▶ 页面摘录
● ● ●
力扣关于树的题目(二)(二叉搜索树)
二叉搜索树的问题
1. 二叉搜索树的属性
二叉搜索树的属性是一个节点的值大于左节点的值,小于右节点的值
1. 700. 二叉搜索树中的搜索
相当于二分搜索,根节点比较,如果小往右走,大往左走
/**
* @param {TreeNode} root
* @param {number} val
* @return {TreeNode}
*/
var searchBST = function(root, val) {
let res = null;
const getChildTree = (root) => {
if(!root) {
return;
}
res.push(root.val);
getChildTree(root.left);
getChildTree(root.right);
}
const backtrace = (root) => {
if(!root) {
return null;
}
if(root.val === val) {
res = root;
return;
}else if(root.val > val) {
backtrace(root.left)
}else if(root.val < val) {
backtrace(root.right)
}
}
backtrace(root)
return res;
};
2. 98. 验证二叉搜索树
中序遍历,比较大小
/**
* @param {TreeNode} root
* @return {boolean}
*/
let pre = null;
var isValidBST = function (root) {
let pre = null;
const inOrder = (root) => {
if (root === null)
return true;
let left = inOrder(root.left);
if (pre !== null && pre.val >= root.val)
● ● ●
▶ 小练习 1
请把这篇二叉搜索树文章中从“return res;”到“(root === null)”的部分原样抄写出来。
▶ 小练习 2
判断下列说法是否与这篇二叉搜索树文章相符，每项回答“是”或“否”，并原样引用文章中起决定作用的文字：(a) 第700题的实现函数名为 searchBST；(b) 第98题采用前序遍历来比较大小；(c) 二叉搜索树中一个节点的值大于其左节点的值。
做这道题用不到下面的列表。

▶ 显示信息
● ● ●
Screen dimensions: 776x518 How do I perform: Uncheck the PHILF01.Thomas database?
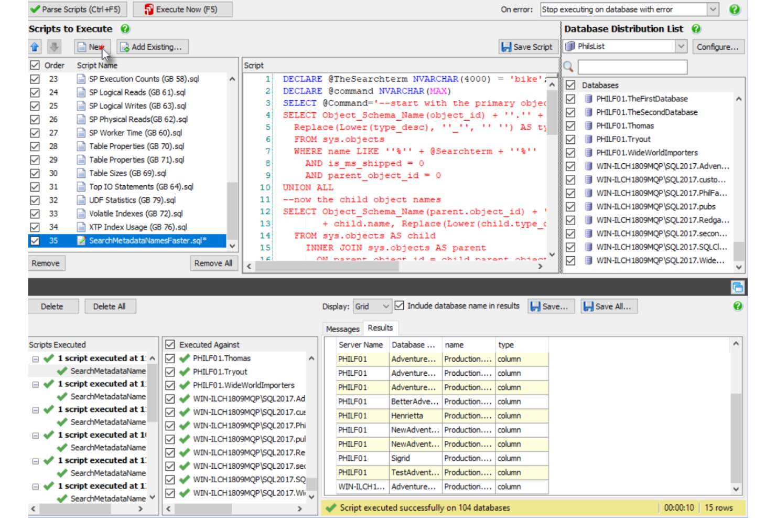point(570,125)

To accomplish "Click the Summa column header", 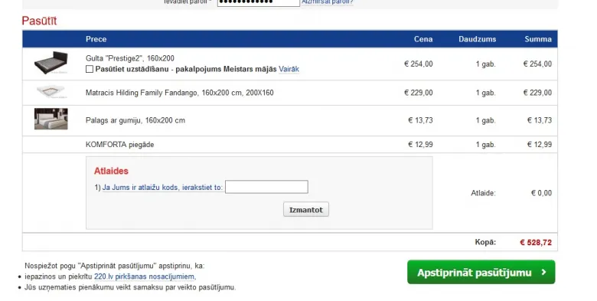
● ● ●
▶ 正确输出 1
return res;
};
2. 98. 验证二叉搜索树
中序遍历,比较大小
/**
* @param {TreeNode} root
* @return {boolean}
*/
let pre = null;
var isValidBST = function (root) {
let pre = null;
const inOrder = (root) => {
if (root === null)

▶ 正确输出 2
(a) 是，“var searchBST = function(root, val) {”
(b) 否，“中序遍历,比较大小”
(c) 是，“一个节点的值大于左节点的值”